Any space, physical or maladjusted of science can be of agreement on the fact that Stephen Hawking is immortal, but now his work is remembered on a coin that should last until all the black holes in the universe will not evaporate .
The British Royal Mint has released the most appropriate currency ever to keep the memory of the deceased alive, or at least until the Earth is around. It's a bit like an epitaph you can put in your pocket. His name and the equation for the entropy of a black hole (more on this in a second) appear right above the event horizon of a conceptual drawing of a black hole.
"I wanted to insert a big black hole on the small coin and wish [Hawking] he was still giggling at the thought, "the designer Edwina Ellis told the BBC about the 50 p coin (about 72 cents). She wanted it to embody the way it" made difficult subjects accessible, engaging and relatable ".
Speaking of those black holes that evaporate – this is where entropy comes into play. Entropy describes how a system loses energy at a certain temperature. Since nothing, not even light, can escape the extreme gravitational force of a black hole, Hawking began to wonder what he did entropy. This is how the Hawking radiation concept emerged. Black holes, he believed, must gradually lose and then radiate matter from their surfaces.

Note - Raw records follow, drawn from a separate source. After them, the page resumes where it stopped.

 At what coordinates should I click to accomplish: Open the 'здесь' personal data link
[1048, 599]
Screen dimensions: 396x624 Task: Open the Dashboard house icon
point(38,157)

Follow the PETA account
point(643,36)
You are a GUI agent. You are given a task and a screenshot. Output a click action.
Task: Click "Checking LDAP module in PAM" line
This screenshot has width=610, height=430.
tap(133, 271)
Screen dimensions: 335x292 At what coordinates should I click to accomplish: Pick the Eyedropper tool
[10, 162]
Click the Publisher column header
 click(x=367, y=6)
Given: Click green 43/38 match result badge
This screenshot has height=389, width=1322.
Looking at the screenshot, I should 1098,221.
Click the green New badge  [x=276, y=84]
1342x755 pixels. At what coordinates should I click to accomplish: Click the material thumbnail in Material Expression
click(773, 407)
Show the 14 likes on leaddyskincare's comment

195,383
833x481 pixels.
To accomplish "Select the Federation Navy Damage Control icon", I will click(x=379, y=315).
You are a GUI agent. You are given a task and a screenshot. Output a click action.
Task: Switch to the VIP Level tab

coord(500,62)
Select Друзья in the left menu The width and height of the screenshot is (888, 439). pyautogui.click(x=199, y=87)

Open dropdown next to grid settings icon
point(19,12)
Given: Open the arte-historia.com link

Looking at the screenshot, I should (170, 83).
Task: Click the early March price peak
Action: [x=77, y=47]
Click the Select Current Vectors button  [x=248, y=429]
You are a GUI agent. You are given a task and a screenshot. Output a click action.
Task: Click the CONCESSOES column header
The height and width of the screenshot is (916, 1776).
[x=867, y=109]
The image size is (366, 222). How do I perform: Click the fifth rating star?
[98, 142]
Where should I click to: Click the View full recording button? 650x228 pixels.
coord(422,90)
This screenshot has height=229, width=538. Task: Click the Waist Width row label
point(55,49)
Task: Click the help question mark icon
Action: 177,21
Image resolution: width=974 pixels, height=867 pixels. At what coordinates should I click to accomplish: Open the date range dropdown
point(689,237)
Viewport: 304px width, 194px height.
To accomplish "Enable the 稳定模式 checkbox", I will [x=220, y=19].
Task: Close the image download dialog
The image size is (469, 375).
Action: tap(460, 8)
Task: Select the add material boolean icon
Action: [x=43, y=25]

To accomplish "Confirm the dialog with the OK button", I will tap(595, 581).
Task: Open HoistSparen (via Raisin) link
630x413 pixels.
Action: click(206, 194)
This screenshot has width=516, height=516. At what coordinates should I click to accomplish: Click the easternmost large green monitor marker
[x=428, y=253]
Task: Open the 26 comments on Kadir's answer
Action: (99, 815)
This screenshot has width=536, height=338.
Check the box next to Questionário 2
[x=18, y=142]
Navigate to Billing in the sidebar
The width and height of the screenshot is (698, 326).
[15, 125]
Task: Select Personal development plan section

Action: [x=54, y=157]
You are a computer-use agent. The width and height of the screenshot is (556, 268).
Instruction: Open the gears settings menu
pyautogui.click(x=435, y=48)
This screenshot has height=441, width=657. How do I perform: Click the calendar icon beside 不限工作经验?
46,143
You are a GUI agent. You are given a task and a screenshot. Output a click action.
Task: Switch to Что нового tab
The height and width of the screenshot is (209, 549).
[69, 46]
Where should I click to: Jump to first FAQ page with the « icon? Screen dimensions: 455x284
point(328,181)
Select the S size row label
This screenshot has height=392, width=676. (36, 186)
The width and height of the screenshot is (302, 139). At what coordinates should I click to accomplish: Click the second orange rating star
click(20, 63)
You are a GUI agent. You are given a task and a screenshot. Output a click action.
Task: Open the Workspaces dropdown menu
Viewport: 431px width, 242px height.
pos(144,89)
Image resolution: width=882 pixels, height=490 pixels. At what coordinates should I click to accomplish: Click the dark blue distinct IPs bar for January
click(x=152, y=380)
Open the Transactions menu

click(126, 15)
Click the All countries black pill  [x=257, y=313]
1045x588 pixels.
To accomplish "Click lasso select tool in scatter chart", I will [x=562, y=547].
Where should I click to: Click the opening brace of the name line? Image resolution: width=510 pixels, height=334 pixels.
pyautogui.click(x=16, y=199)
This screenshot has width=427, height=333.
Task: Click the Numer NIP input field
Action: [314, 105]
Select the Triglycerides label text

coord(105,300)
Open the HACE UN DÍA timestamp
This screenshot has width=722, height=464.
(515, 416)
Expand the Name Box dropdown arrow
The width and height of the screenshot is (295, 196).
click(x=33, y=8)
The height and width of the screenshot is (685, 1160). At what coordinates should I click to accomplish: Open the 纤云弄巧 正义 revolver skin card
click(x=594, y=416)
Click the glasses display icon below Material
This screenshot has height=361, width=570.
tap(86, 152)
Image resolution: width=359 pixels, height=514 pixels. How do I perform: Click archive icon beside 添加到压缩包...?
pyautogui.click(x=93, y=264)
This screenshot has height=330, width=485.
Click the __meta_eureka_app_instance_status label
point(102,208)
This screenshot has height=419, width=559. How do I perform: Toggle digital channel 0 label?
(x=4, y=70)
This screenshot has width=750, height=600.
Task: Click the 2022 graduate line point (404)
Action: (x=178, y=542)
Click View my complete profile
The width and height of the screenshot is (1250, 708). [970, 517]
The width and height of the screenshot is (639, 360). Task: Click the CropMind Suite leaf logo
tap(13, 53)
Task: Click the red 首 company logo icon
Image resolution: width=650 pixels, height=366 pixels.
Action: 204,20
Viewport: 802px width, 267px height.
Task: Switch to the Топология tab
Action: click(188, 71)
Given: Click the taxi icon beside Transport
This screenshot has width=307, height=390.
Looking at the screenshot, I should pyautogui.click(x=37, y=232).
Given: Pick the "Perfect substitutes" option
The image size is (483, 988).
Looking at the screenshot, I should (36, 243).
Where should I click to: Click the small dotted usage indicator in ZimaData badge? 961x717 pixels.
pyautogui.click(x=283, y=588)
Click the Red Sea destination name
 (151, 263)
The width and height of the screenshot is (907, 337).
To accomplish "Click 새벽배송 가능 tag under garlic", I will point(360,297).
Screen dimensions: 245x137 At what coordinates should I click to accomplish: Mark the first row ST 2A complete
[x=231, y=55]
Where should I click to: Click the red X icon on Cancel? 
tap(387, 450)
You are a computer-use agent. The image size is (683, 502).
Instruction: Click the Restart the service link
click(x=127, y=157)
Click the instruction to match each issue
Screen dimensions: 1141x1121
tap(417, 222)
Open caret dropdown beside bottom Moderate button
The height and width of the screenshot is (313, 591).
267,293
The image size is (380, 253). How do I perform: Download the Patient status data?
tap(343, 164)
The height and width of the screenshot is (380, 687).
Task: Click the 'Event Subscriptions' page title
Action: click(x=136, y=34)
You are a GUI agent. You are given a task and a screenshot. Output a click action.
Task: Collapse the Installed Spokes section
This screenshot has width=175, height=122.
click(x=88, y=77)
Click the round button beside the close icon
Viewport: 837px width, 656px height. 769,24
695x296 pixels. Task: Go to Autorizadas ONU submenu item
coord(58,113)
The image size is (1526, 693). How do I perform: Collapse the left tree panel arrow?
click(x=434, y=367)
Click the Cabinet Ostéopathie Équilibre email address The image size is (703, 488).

The equation on money fuses general relativity (laws of gravity) and quantum mechanics (laws of smaller particles) to explain how even black holes will dissipate in the air for billions and billions of years.
"It is a great privilege to be present on a coin," said Hawking's daughter, Lucy, "and I hope my father would be happy to be at the side of Sir Isaac Newton and Charles Darwin as scientists who made money."
If you don't live in the UK, that doesn't mean they are light years away. Get one right away from the Royal Mint website and put a black hole in your pocket.